● **PASSAGE PROVIDED**
● ● ● ●

While some Millennials will find it cringeworthy to make such bold attempts to recapture their youth (especially now there’s a whole younger generation mocking us for it), the cast insists there’s something special there, too.

“The other day we had women bring their children, and I found that really touching,” says Keri Rae, who plays Baby Spice. “They were doing all the Stop choreography – like, the kids knew it. The parents must have taught them… You know, the Spice Girls aren’t on TikTok.”

There are also regularly a number of people video calling their mums during Mama.

“The smiles that you see on people’s faces are just beautiful,” says actress Amelia Walker, who has recently joined the cast as Scary Spice. “I just feel like the women that come and watch have a sistership with you.”

As the crowd spills out the doors of the Tivoli on the last night of Wannabe’s Brisbane run, it’s hard to disagree. There’s a real sense of the rebellious frenzy the Spice Girls inspired in a generation of girls more than two decades prior. One younger woman tells her friend “that was the most random thing I’ve ever seen… but I had a great time” while another, a fair bit older and a lot drunker, very earnestly says: “That was the best night of my life.”

● ● ● ●

● **RECORD EXCERPTS**
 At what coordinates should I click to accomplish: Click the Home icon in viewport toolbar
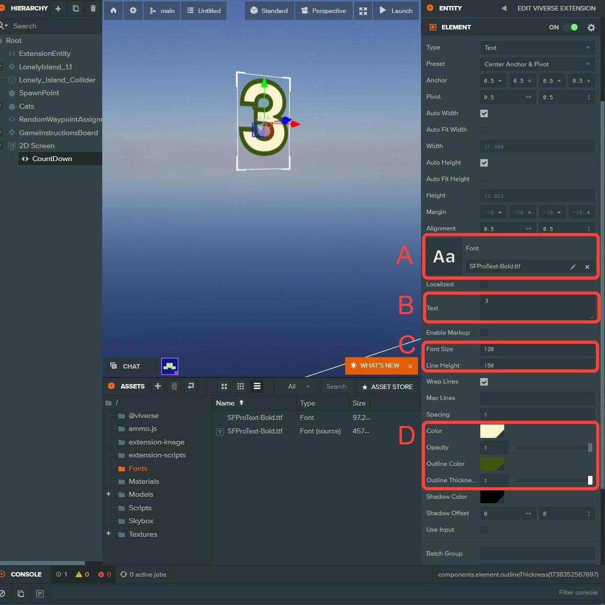114,10

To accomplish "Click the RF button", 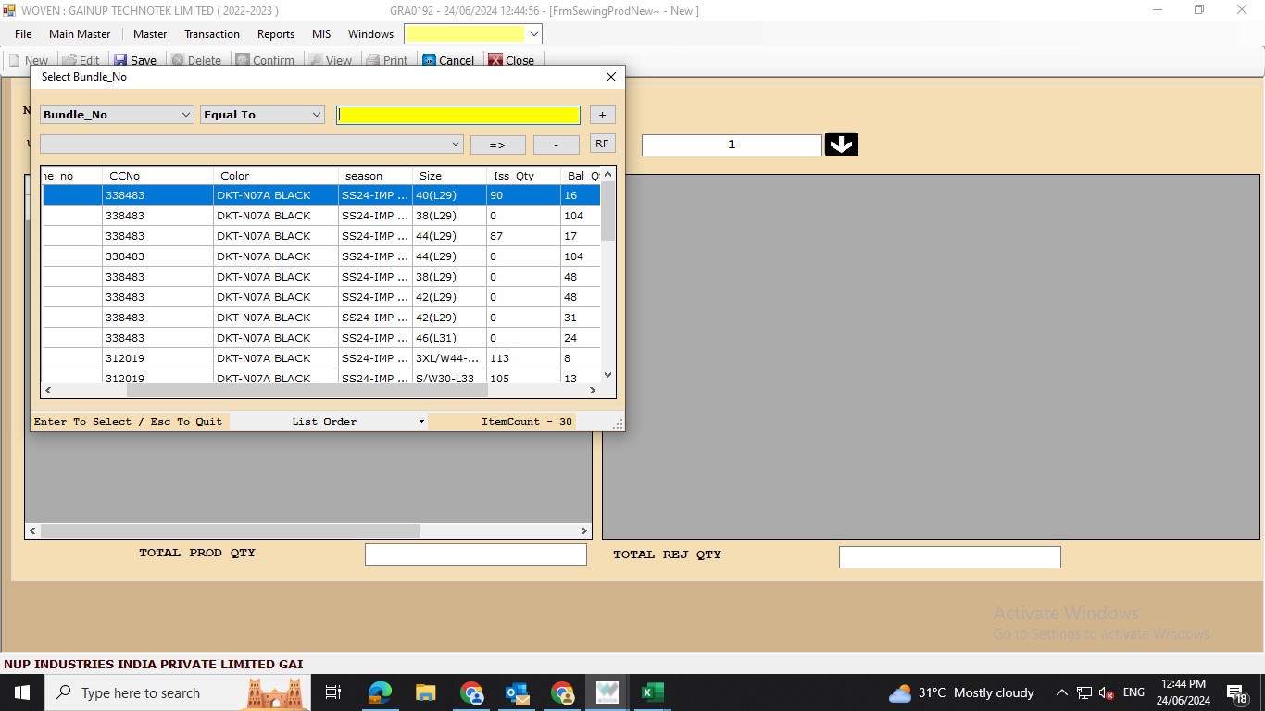I will click(602, 143).
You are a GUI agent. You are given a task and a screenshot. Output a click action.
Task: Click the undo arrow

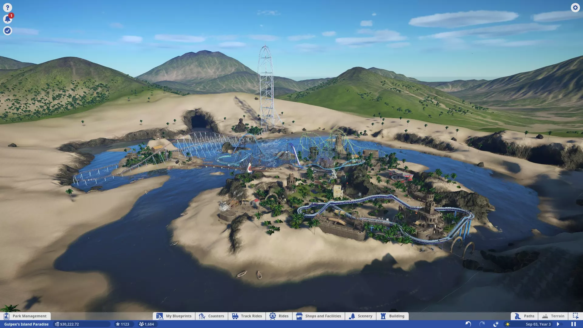468,324
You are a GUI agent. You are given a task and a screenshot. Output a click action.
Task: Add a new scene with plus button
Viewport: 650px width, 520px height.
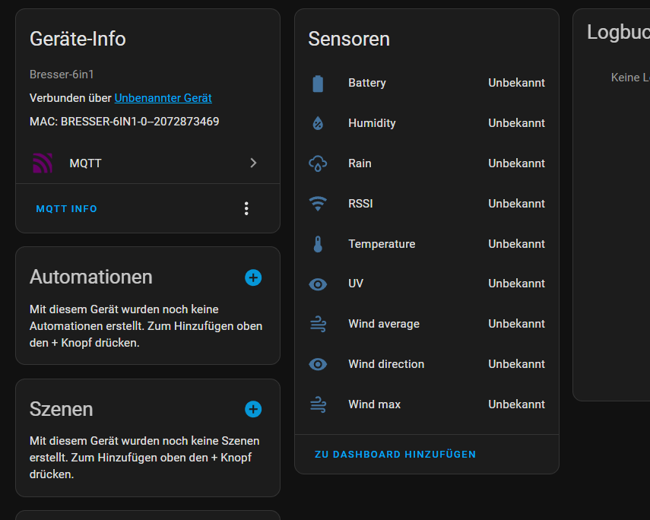253,409
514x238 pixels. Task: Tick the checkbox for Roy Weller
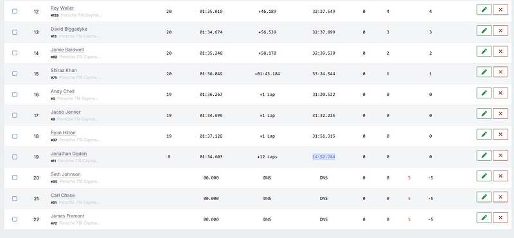(15, 11)
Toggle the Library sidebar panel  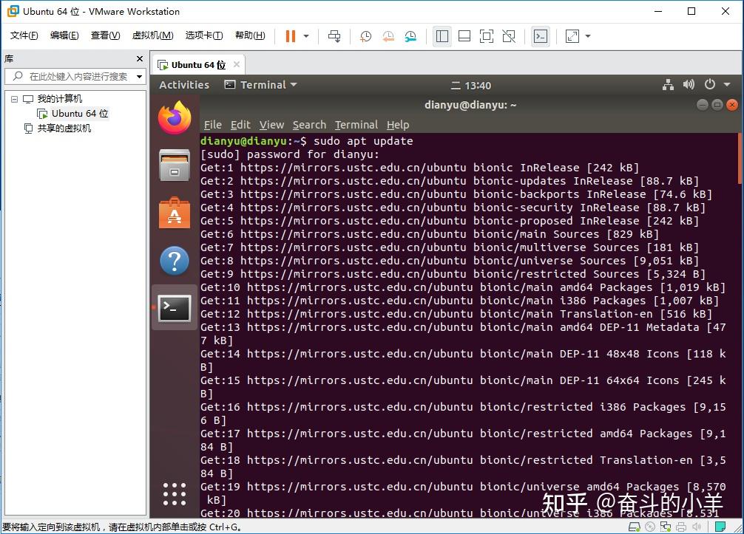pos(442,35)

● ● ● ●

● **STATED TASK 1**
In the Wannabe article, which role does Amelia Walker play?
● **STATED TASK 2**
Condense the paragraph of the Wannabe article that opens "As the crowd spills out" into a short list that keeps its main facts.
The records come from a separate source and have no connection to the Wannabe article.

● **CORRECT RESULT 1**
Scary Spice.

● **CORRECT RESULT 2**
- The crowd leaves the Tivoli on the last night of Wannabe's Brisbane run.
- The scene recalls the rebellious frenzy the Spice Girls inspired in a generation of girls more than two decades earlier.
- One younger woman calls the show "the most random thing I've ever seen" but says she had a great time.
- An older, much drunker woman earnestly calls it "the best night of my life."